Sunday, July 24, 2011

Notorious Ph.D.


Adam J. Ruben spent seven years working on a Ph.D. in molecular biology at Johns Hopkins. On the side, he performed at open mikes and wrote a book that didn’t count toward his publish-or-perish count. “Surviving Your Stupid, Stupid Decision to Go to Grad School” was published by Broadway Books last year. Now Dr. Ruben teaches an undergraduate class on the stand-up comic in society at Johns Hopkins, when he’s not at his day job at Sanaria, working on a vaccine for malaria. Another hobby: rapping.

‘The Grad Student Rap’
Lyrics by Adam J. Ruben
 
Sittin' in my carrel, readin’ ancient Greek.
Thinkin’ I should go and take a shower next week!
20 after midnight; lookin’ like a slob,
And I could’ve had a 9-to-5 job.
                •
But I’m a grad student.
My glasses are squarish.
Yeah, I’m a grad student.
Publish or perish!
I’m a grad student.
Got no time for TV.
That’s why they’re givin’ me the third degree.
                  •
I’m a free-pen thief and a free-food eater.
You should see the size of my curriculum vita.
Among grad students, I’m the baddest dude.
My classmates like me
Yeah, we’ve been peer reviewed.
Re-grade request?  Let me think. Denied!
I just put spinners on my sweet new ride.
                 •
’Cause I’m a grad student
In a community of scholars.
I’m a grad student.
I make dozens of dollars!
I’m a grad student.
And I’m sure you’ll agree
That’s why they’re givin’ me the third degree.
                 •
I work in a lab with acids and bases.
I study antimalarial activity enhancement in hydroxymethylcarbonyl
isotere-based dipeptidomimetics targeting aspartic proteases.
My new results to be unveiled
Are experiments to show why my experiments failed.
Bitchin’ and screamin’ at Microsoft Excel
Think I’ll drink this HCl.
                 •
This is my adviser, helpin’ me advance.
All he does is yell and apply for grants.
He wants to know my progress, but I can’t be found.
Uh-oh!

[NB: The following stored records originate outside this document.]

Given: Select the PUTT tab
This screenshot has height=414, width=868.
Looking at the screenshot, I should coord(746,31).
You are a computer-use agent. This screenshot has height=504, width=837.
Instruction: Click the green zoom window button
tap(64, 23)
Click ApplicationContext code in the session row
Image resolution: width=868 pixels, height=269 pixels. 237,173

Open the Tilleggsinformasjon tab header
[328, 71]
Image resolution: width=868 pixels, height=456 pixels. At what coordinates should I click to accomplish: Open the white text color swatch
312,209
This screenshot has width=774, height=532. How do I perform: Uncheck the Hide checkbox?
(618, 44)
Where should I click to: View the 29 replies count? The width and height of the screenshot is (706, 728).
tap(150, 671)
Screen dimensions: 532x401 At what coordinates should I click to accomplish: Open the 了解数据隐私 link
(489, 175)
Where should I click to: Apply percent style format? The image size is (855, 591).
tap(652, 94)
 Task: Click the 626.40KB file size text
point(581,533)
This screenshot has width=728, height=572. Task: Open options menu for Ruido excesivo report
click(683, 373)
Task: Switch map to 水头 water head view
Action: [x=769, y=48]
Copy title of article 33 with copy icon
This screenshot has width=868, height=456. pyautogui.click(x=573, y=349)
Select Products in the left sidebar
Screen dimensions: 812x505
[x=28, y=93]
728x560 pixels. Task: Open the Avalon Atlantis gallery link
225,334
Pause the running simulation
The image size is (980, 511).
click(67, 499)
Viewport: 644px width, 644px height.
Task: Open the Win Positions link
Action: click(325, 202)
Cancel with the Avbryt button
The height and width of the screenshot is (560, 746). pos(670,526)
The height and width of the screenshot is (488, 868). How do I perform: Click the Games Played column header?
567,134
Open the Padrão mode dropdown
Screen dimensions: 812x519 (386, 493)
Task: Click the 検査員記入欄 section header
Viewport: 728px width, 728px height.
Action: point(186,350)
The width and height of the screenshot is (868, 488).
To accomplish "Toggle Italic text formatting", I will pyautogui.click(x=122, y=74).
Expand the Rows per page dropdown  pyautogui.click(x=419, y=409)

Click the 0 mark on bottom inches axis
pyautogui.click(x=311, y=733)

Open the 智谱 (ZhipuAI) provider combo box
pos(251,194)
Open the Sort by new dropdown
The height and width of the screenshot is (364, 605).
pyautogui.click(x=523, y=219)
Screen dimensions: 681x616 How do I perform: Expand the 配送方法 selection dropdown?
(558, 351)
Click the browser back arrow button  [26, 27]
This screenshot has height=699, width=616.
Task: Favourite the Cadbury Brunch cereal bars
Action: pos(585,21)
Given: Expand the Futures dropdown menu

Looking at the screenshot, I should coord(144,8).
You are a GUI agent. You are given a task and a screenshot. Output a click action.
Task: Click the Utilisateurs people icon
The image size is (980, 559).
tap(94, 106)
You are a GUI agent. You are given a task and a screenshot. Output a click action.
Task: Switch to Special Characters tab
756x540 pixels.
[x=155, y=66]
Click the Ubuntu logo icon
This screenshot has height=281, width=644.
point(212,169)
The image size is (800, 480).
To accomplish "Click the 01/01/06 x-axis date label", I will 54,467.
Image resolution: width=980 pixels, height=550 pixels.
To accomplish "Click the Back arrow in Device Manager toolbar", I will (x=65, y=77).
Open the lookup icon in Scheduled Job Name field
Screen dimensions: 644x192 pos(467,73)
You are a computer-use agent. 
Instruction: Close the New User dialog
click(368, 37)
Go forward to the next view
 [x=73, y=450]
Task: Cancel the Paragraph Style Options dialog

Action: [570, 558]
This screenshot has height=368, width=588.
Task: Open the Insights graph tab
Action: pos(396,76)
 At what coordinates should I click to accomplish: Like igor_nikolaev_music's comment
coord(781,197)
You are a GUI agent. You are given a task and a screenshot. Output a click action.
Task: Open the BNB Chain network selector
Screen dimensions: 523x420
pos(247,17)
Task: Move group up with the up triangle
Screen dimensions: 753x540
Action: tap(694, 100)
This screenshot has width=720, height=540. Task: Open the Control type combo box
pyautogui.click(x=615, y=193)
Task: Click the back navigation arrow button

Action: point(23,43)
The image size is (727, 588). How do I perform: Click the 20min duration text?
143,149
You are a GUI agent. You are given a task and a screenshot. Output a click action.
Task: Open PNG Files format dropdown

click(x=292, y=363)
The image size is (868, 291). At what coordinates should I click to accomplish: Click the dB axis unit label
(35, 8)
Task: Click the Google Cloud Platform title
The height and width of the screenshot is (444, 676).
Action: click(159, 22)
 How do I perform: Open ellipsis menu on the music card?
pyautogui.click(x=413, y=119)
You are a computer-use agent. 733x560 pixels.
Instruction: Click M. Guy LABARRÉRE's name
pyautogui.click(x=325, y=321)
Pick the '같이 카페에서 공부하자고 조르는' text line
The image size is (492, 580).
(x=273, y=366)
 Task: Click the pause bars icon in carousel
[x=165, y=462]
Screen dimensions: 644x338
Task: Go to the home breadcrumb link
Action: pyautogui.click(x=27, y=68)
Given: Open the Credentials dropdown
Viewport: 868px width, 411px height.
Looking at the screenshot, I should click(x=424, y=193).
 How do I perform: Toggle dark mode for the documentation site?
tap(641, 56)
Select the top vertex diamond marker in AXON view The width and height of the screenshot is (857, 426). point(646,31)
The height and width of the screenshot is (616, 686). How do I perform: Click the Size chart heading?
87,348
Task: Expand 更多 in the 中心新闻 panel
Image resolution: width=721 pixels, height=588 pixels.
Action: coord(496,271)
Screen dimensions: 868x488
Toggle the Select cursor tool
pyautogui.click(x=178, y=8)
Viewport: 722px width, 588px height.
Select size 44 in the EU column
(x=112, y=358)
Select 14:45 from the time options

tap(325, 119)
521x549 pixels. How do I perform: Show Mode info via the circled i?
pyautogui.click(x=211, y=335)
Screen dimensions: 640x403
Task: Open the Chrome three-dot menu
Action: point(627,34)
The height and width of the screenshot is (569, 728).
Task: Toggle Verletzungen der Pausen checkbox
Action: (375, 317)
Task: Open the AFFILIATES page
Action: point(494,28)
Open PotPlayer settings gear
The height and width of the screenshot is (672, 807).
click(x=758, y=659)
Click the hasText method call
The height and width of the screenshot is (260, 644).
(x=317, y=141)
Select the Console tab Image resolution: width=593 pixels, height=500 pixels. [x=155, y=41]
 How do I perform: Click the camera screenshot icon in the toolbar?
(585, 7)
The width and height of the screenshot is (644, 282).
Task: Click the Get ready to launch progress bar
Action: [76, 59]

Looks like you dropped your grants on the ground!
Grants on the ground, grants on the ground,
Lookin’ like a fool with your grants on the ground.
                 •
’Cause I’m a grad student.
My hope is shrinking.
Yeah, I’m a grad student.
What the hell was I thinking?
I’m a grad student.
I’m teachin’ for free.
That’s why they’re givin’ me the third degree.
                 •
It’s a sad and cruel existence,
Goin’ to class as teaching assistants.
The college kids all disrespect us.
I got no prospects, just my prospectus.
We try to teach ’em how to search print media,
But they all just copy Wikipedia.
                 •
Don’t beg for points, or you’ll regret it.
(I wrote my name!)
That’s partial credit.
An in-class essay! Now the students’ll ramble.
We bet on who’s cheatin’­ yeah, we proctor and gamble.
                 •
Takin’ student loans just to have some money.
Payin’ them off ’til my kids are 20.
Every passing day makes me afraid.
Hey, just think of this as 23rd grade.
Without caffeine, I feel destroyed.
It’s my favorite xanthine alkaloid.
After 12 years here, I’m a bit embittered.
Yo, crank that up! That’s “All Things Considered”!
                 •
Yeah, I’m a nickel-saving, never-shaving,
Bagel-stealing, shame-concealing
Sunlight-hating, annotating,
Prob’ly never graduating,
Hardly caring, flash-drive-wearing,
Moron-teaching, microfiching,
Early-rising, harmonizing,
Never, ever unionizing,
Crap-enduring, debt-incurring,
Overnighting, thesis-writing,
Data-mining, constant-whining,
I can’t see the silver lining,
Paper-grading, tax-evading
Uninspired, very tired,
Snipin’, gripin’, always typin’,
Please don’t take away my stipend,
Grad student.
If I try to stay mellow,
I can start my career as a post-doctoral fellow.